> [Fragmento proporcionado]:
-*-
La de Theranos es una historia diferente, pero se basa en la misma relojería desquiciada: el voluntarismo tecnológico. Es decir, la idea de que alcanza imaginar algo para lograrlo. Es una idea fundamental en la historia del progreso técnico, pero como toda idea fundamental tiene límites. Si no, deja de ser una idea y se convierte en pensamiento mágico o en en el más pedestre, pero no menos peligroso wishful thinking.
¿Cuáles son esos límites? Por un lado lo que las ciencias básicas han descubierto hasta ahora. Por eso son tan importantes. Si el telescopio James Webb hubiera recibido el 10% de la cobertura que reciben los titulares que nos obsequia Elon, me sentiría más tranquilo. De Planck y de Einstein se rieron en su momento, o fueron notas al pie. Pero hoy tenemos computadoras y GPS (entre muchas otras cosas) gracias a sus hallazgos.
Dicho más simple, por mucho que deseemos ciertas cosas, hasta que no descubramos ciertos principios fundamentales de la naturaleza, y esa es la misión de las ciencias básicas, no habrá marketing ni relato que alcancen.
Segundo, la pregunta fundamental detrás de todo negocio es: ¿por qué alguien estaría dispuesto a sacar plata del bolsillo a cambio de esto? La burbuja puntocom voló por el aire a causa de que un montón de gente que se suponía que sabían mucho de finanzas (pero no sabían nada de tecnología) pasaron por alto este principio. Pensamiento mágico puro. Invierto 30 millones de dólares en un sitio que solo dice “Hola” y nada más, pero como es la web y es nuevo y todos están yendo en esa dirección, van a llover los dólares. Por supuesto, no funcionó, porque este principio, como los de la mecánica clásica, la atracción gravitatoria, el principio de conservación de la energía o las cuatro interacciones fundamentales de la física de las partículas no puede burlarse. Nadie va a pagar por algo que no le interesa o por algo vacío. No importa si es la web o el metaverso, nadie paga por una cáscara vacía.
-*-
> [Datos sin procesar]:
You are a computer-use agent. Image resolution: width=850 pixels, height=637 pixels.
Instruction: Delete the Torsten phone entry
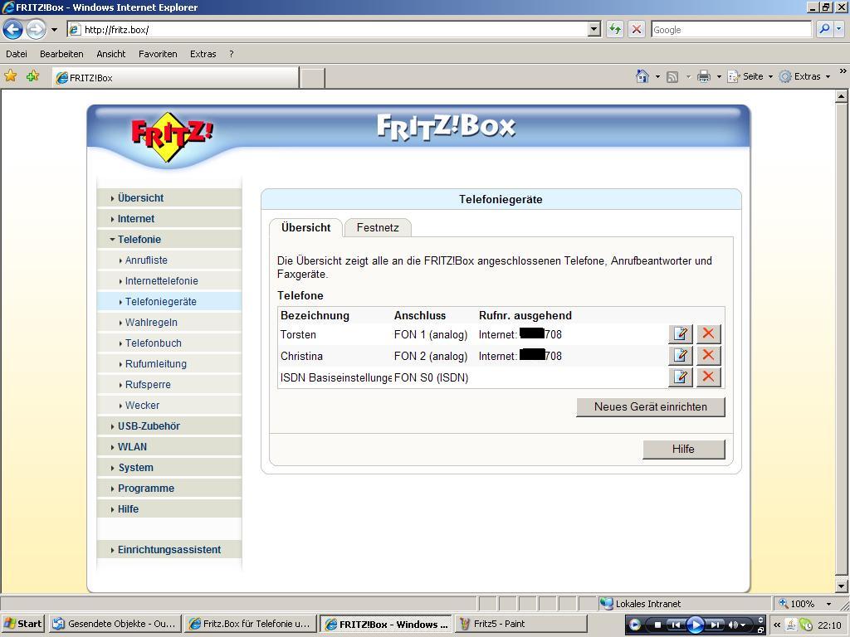708,334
-*-
> [Preguntas del material]:
a - Según el fragmento proporcionado, ¿en qué idea se basa la historia de Theranos?
b - Copie del fragmento proporcionado el pasaje que va desde "La de Theranos" hasta "a sus hallazgos.", ambos incluidos.

> [Sus respuestas]:
a - En el voluntarismo tecnológico, es decir, la idea de que alcanza imaginar algo para lograrlo.

b -
La de Theranos es una historia diferente, pero se basa en la misma relojería desquiciada: el voluntarismo tecnológico. Es decir, la idea de que alcanza imaginar algo para lograrlo. Es una idea fundamental en la historia del progreso técnico, pero como toda idea fundamental tiene límites. Si no, deja de ser una idea y se convierte en pensamiento mágico o en en el más pedestre, pero no menos peligroso wishful thinking.
¿Cuáles son esos límites? Por un lado lo que las ciencias básicas han descubierto hasta ahora. Por eso son tan importantes. Si el telescopio James Webb hubiera recibido el 10% de la cobertura que reciben los titulares que nos obsequia Elon, me sentiría más tranquilo. De Planck y de Einstein se rieron en su momento, o fueron notas al pie. Pero hoy tenemos computadoras y GPS (entre muchas otras cosas) gracias a sus hallazgos.